- Data for the task:

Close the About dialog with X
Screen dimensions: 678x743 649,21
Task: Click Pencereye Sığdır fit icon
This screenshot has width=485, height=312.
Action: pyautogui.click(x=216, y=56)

- Exercise description:
Line by line, output the records exactly as given.

- Answer box:
Close the About dialog with X
Screen dimensions: 678x743 649,21
Task: Click Pencereye Sığdır fit icon
This screenshot has width=485, height=312.
Action: pyautogui.click(x=216, y=56)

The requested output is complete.